What you should do
Would you print the records below from the first line through the line containing "Expand the Motherboard tree node", skipping the pictures?

Record extracts

--*--

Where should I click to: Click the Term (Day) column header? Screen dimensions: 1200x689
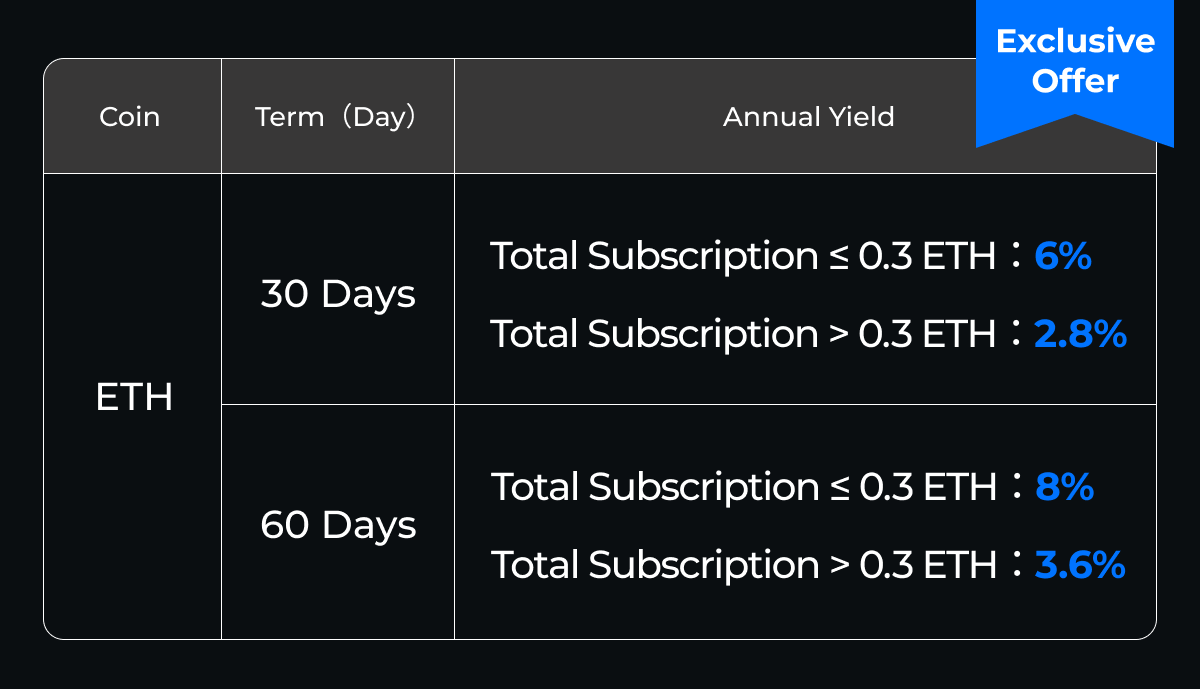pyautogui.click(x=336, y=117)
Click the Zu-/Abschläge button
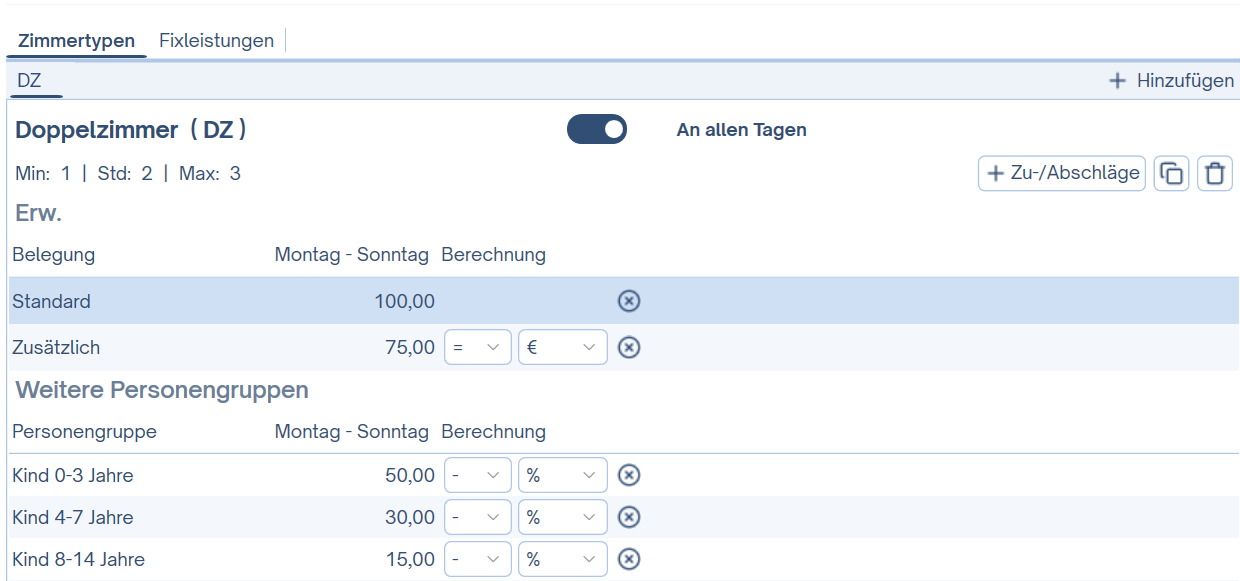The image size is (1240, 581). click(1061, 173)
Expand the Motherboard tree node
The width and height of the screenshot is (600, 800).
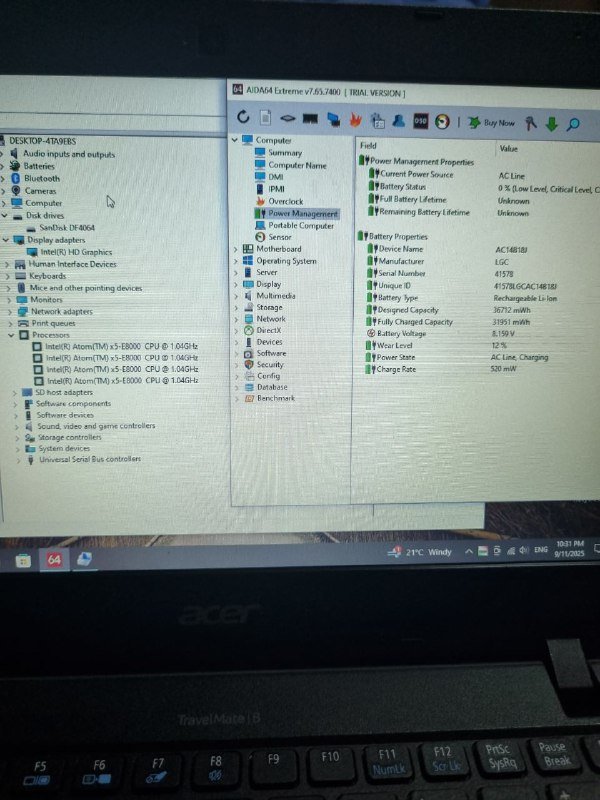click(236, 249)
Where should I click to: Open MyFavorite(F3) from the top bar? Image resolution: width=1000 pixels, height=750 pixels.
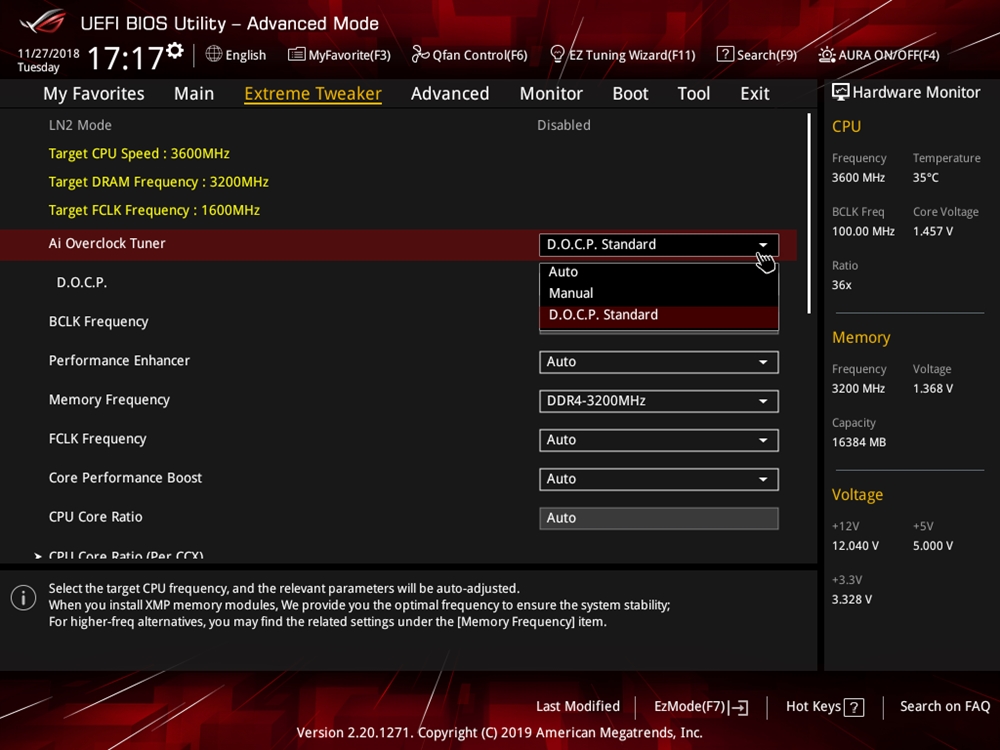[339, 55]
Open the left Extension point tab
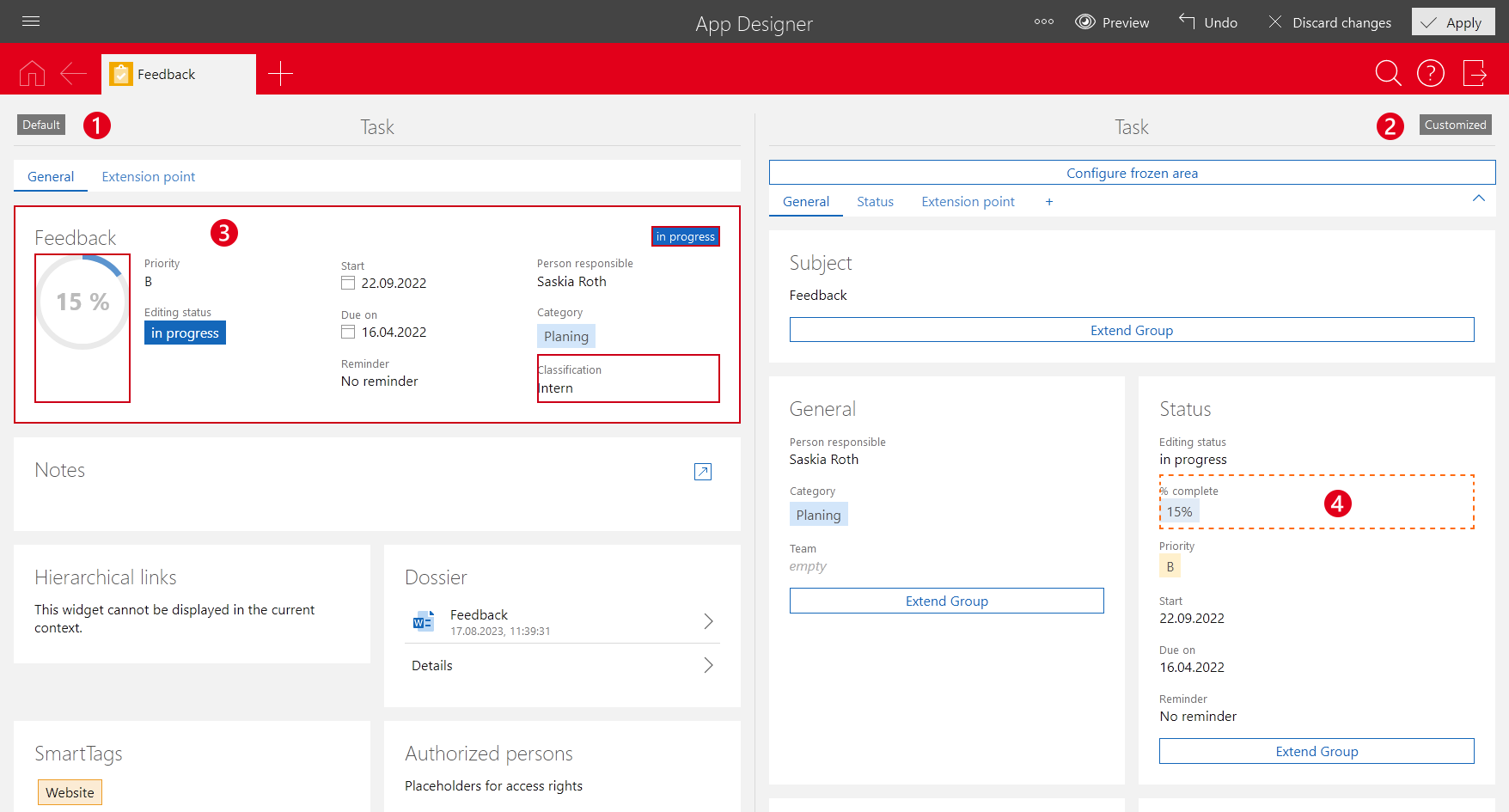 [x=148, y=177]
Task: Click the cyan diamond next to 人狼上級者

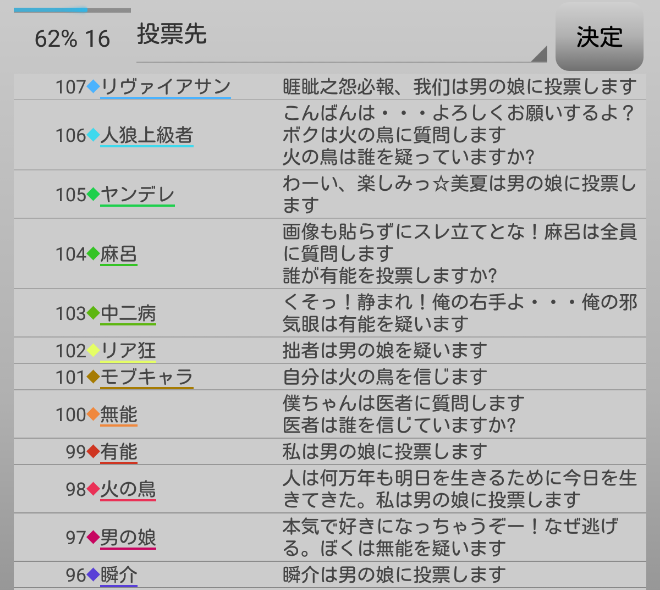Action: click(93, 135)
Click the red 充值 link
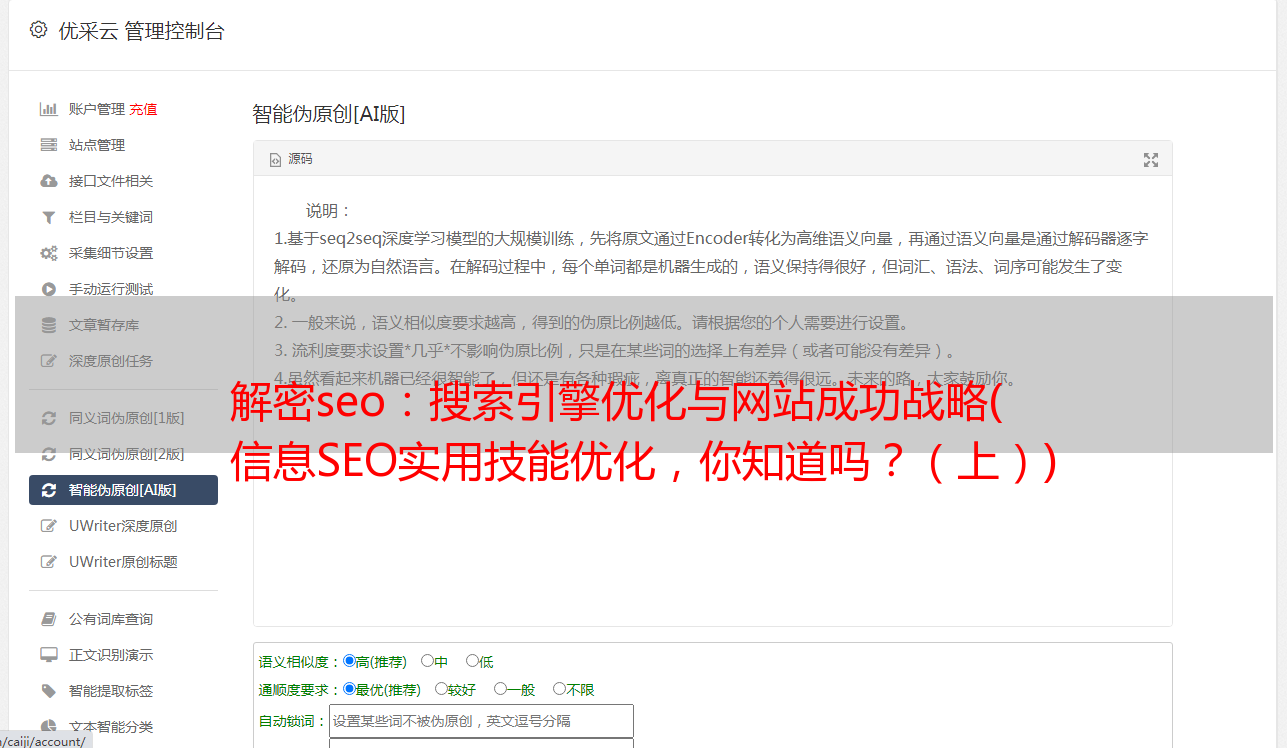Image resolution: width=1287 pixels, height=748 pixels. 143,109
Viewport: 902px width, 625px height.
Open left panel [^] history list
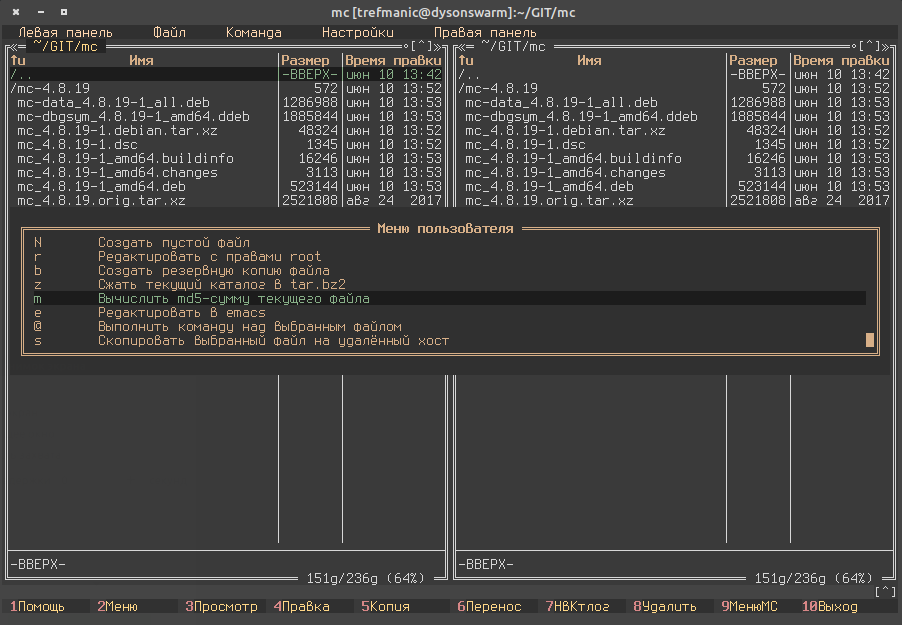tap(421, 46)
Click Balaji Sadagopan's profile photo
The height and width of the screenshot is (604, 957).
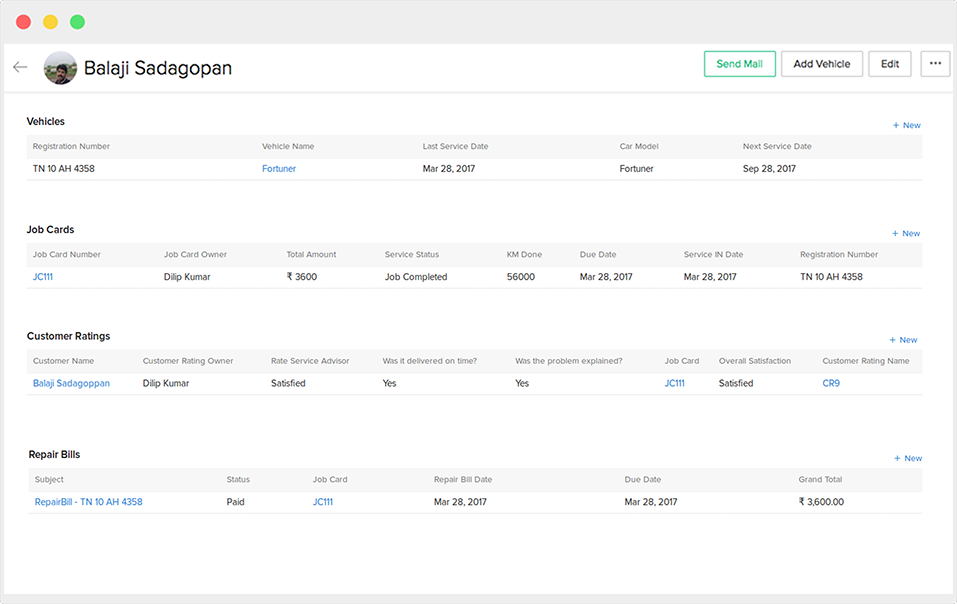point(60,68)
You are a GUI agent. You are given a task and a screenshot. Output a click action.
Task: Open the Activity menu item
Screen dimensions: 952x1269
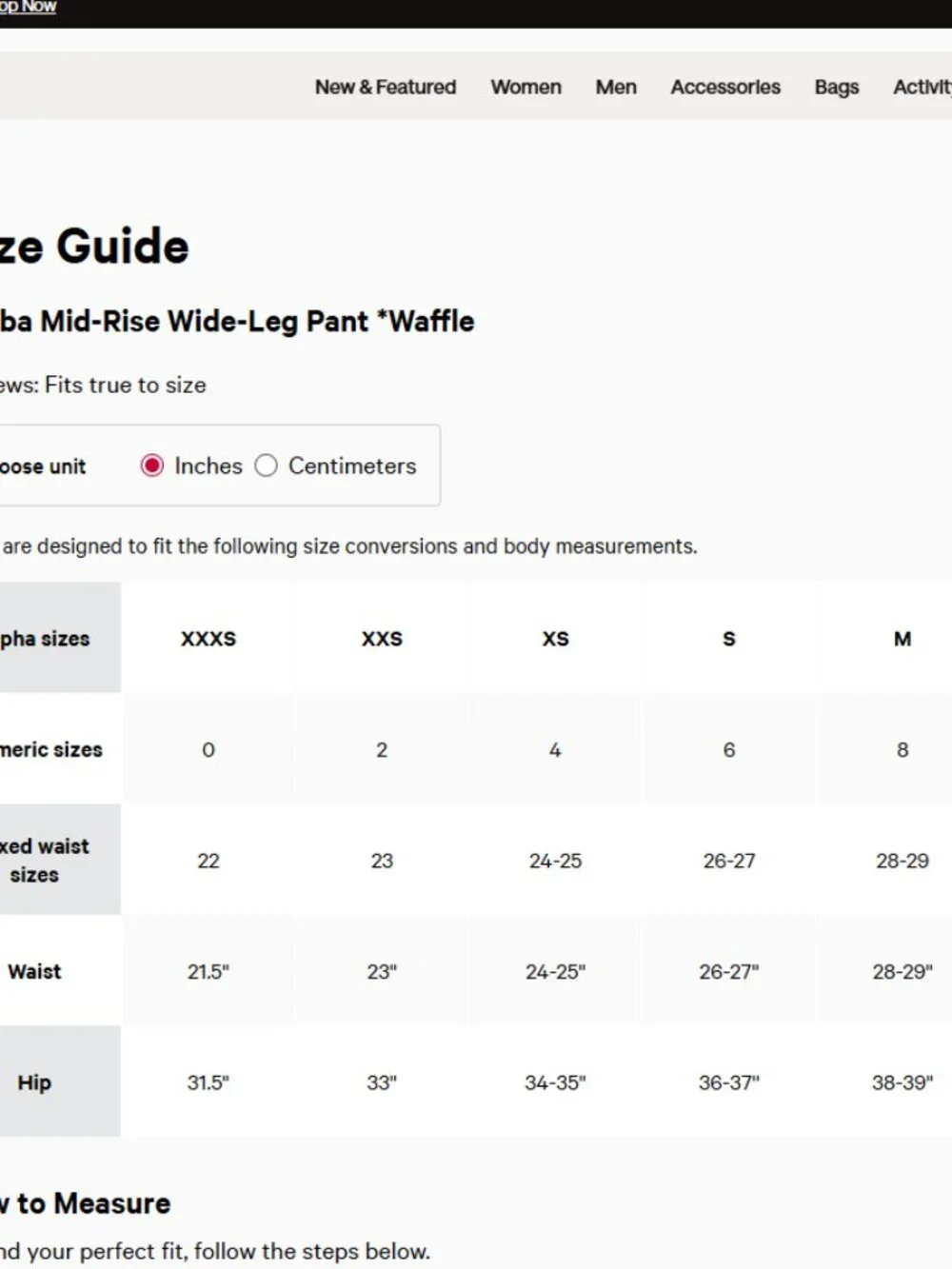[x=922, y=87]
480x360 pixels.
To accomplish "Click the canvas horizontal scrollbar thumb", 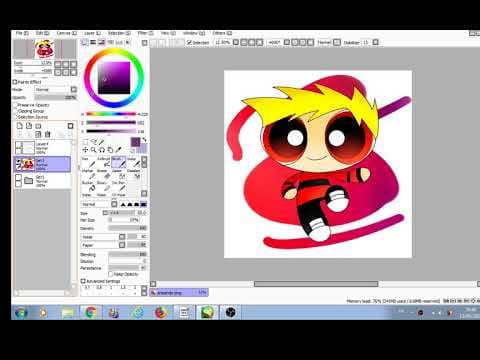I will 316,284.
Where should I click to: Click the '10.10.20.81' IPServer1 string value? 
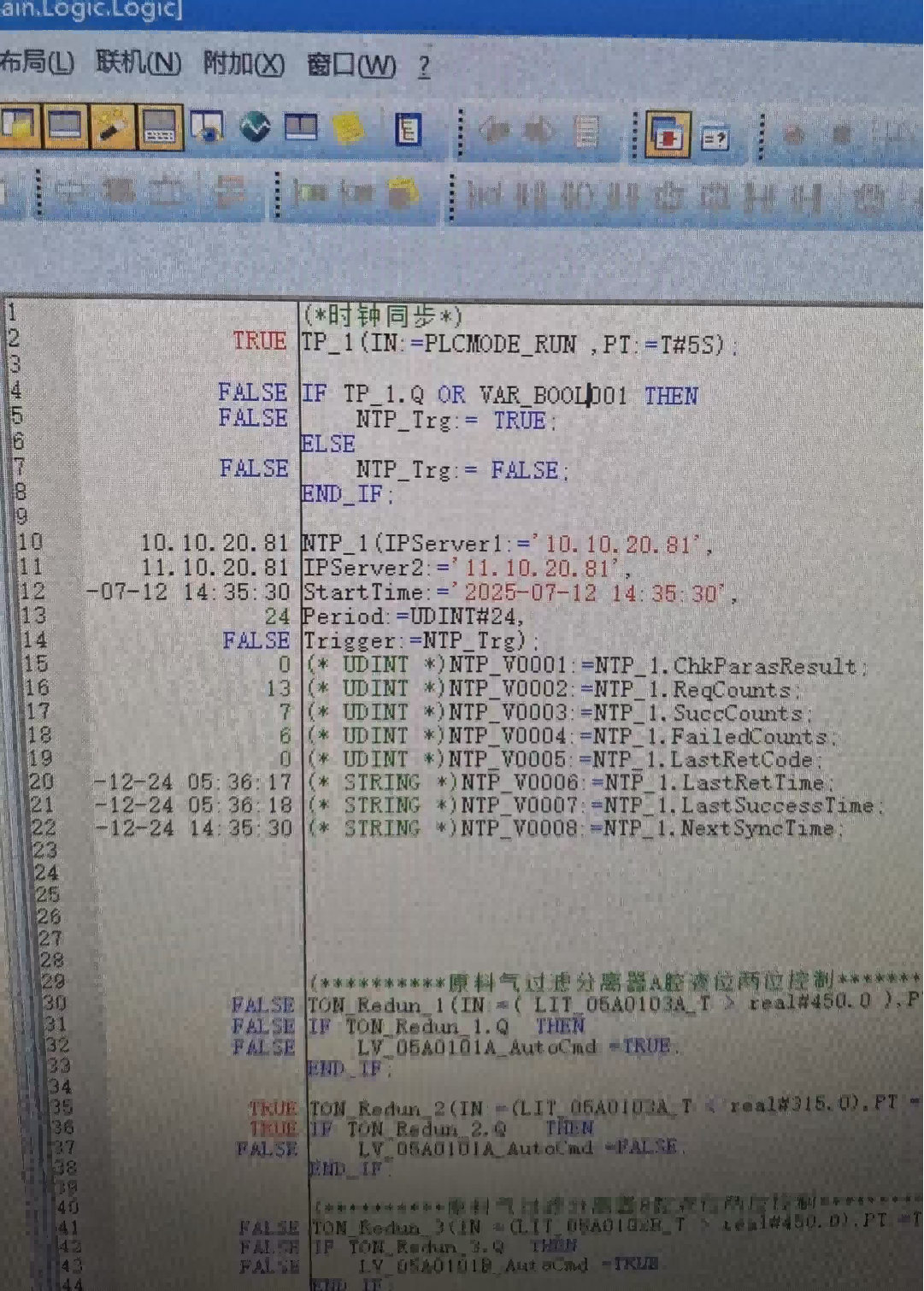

--*--

Answer to this problem
Where should I click to: Click the Term (Day) column header? Screen dimensions: 1200x689
pyautogui.click(x=336, y=117)
Click the Zu-/Abschläge button
The image size is (1240, 581). click(1061, 173)
Expand the Motherboard tree node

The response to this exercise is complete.